Sum of squares of difference between GISS and my ghcn based on 4 different methods of calculating the global mean from the gridded data.

> sum((lm0-giss)*(lm0-giss))

[1] 2.065021

> sum((lm1-giss)*(lm1-giss))

[1] 1.160241

> sum((lm2-giss)*(lm2-giss)) # this is the mean of weighted latitudinal means

[1] 0.6210873

> sum((lm3-giss)*(lm3-giss))

[1] 1.282837

Sum of squares of difference between zeke’s GHCN and my ghcn based on 4 different methods of calculating the global mean from the gridded data.

> sum((lm0-ghcn)*(lm0-ghcn))

[1] 0.5166909

> sum((lm1-ghcn)*(lm1-ghcn))

[1] 1.543072

> sum((lm2-ghcn)*(lm2-ghcn))

[1] 1.06022

> sum((lm3-ghcn)*(lm3-ghcn)) # this is the mean of area weighted cells

[1] 0.2165203

———-

So using Zeke’s terminology, here is what trb is doing presently,

4. Discard dupes, calculate anomalies for imods, average imod anomalies into grid boxes.

———-

By the way, I made an (unannounced) change to my GHCN method recently where I loosened my CAM period restriction somewhat.

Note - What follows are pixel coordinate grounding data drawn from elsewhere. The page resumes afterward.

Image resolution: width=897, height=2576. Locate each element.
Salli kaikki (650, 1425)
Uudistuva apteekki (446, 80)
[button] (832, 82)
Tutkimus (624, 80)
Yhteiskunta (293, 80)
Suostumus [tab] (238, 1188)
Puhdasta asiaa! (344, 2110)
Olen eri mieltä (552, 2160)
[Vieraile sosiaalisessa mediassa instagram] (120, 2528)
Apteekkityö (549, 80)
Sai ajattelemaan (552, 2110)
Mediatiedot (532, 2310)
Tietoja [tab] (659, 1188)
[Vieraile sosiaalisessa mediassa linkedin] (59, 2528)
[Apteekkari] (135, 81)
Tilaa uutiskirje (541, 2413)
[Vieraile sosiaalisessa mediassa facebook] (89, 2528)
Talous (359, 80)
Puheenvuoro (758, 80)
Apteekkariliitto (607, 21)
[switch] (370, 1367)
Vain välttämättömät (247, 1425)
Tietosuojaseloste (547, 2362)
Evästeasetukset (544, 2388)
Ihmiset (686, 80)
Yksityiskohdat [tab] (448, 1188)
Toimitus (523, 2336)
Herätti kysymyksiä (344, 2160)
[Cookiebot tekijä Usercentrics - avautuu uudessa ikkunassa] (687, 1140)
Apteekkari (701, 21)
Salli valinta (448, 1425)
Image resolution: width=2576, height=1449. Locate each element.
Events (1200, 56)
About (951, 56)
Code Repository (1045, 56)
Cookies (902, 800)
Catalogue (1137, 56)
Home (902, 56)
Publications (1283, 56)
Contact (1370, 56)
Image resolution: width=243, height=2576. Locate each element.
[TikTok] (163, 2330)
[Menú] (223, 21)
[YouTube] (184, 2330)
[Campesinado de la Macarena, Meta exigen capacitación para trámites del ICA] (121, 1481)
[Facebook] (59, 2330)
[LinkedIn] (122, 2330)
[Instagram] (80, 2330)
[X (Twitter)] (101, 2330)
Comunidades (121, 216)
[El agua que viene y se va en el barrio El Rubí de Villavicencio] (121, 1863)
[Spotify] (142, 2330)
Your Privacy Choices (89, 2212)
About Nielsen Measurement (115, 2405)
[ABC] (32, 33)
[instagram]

Instead of requiring stations to have a minimum year prior to 1961 and a maximum year post-1990, I require at least 10 years of data in the 1961-1990 period. This brings my estimates a bit more in-line with other reconstructions: http://i81.photobucket.com/albums/j237/hausfath/Picture27-1.png

Latest GHCN data is here: http://drop.io/0yhqyon/asset/latest-ghcn-data-xls

Also, note that the use of a land-mask results in a non-negligible increase in land temps vis-a-vis not land masking.

The graphs above require 10 years of data for each month in the baseline (1961-1990)

The do not require a minimum number of months per season or year (yet)

Not much surprise that land-mask increases anomaly. From earlier griddings by you folk, we know that adding SST lowers the anomaly. I would expect small island temps to be dominated by the sea surface temps.